Problem details: Copy the records from the line containing "You are a GUI" through the line containing "pyautogui.click(x=39, y=256)", including the requests, and shift every coordinate in the answers by -148.

──────── Exercise materials ────────

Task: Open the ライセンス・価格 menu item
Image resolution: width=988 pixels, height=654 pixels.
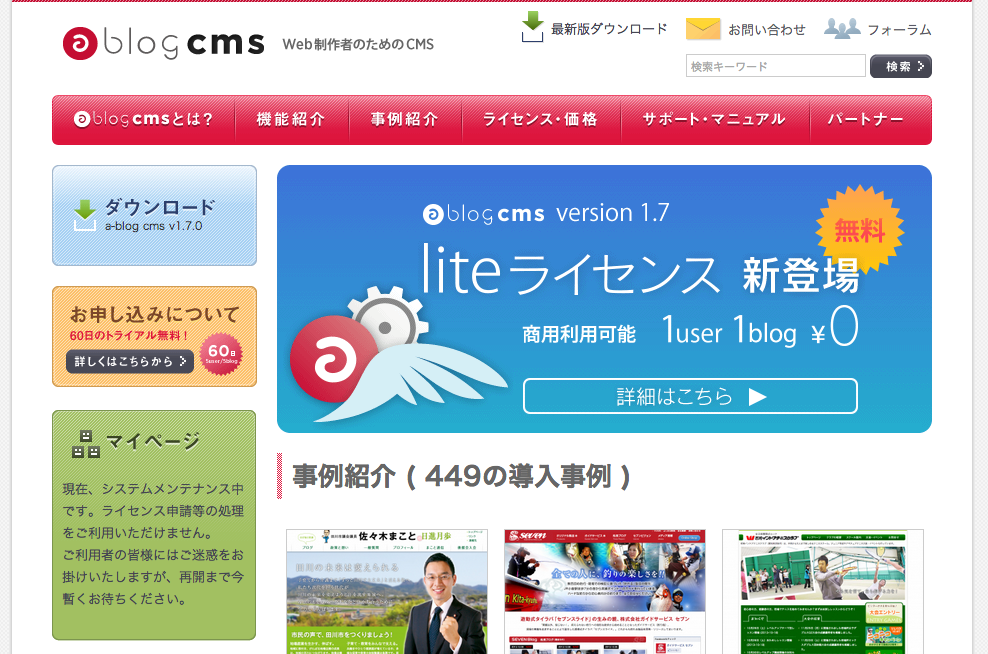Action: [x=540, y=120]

────────
──────── Exercise materials ────────

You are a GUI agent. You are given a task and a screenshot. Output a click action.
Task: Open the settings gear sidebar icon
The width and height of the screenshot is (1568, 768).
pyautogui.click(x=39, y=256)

────────
──────── Exercise materials ────────

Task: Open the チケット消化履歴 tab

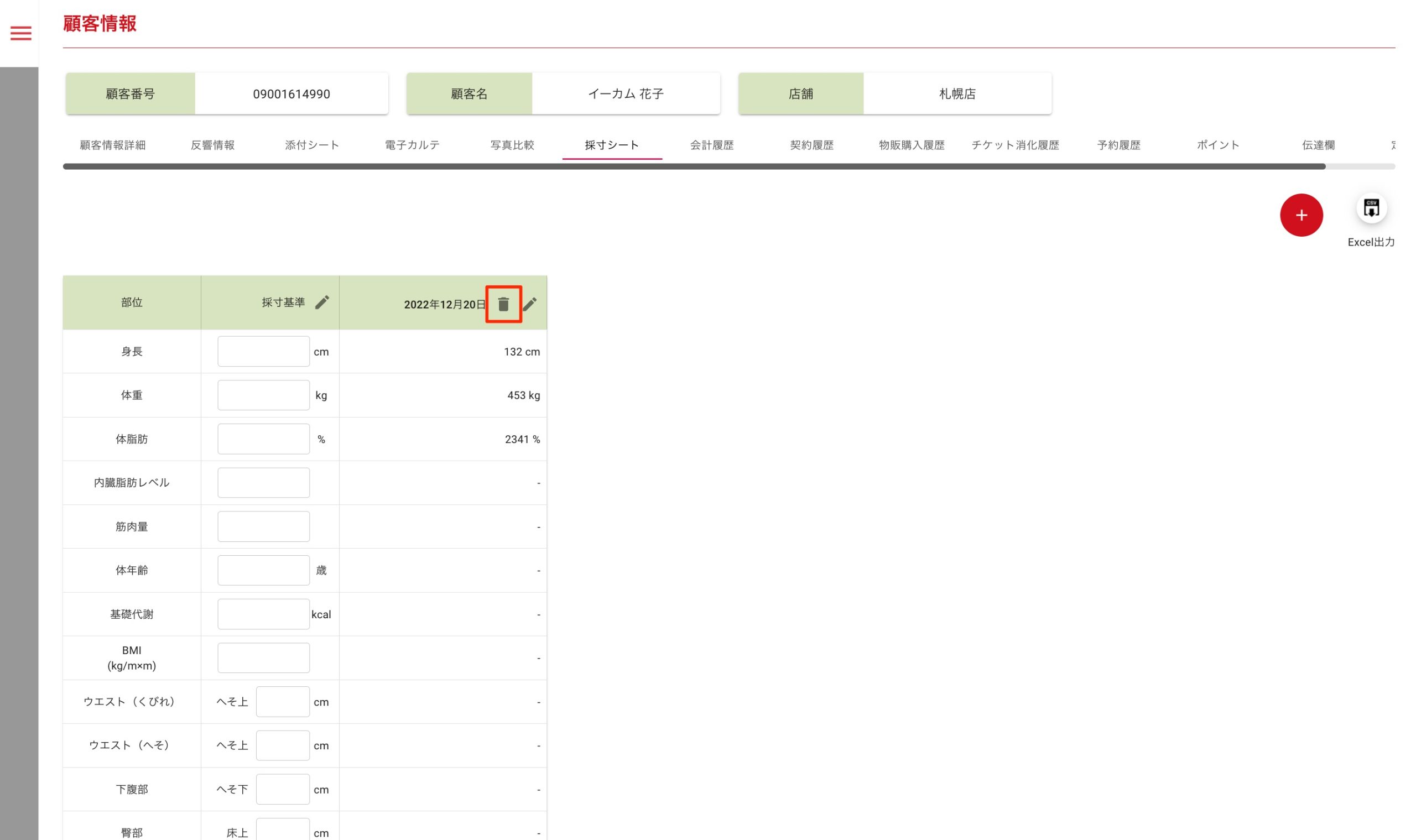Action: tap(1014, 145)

────────

Written solution:
You are a GUI agent. You are given a task and a screenshot. Output a click action.
Task: Open the settings gear sidebar icon
The width and height of the screenshot is (1568, 768).
pyautogui.click(x=-109, y=108)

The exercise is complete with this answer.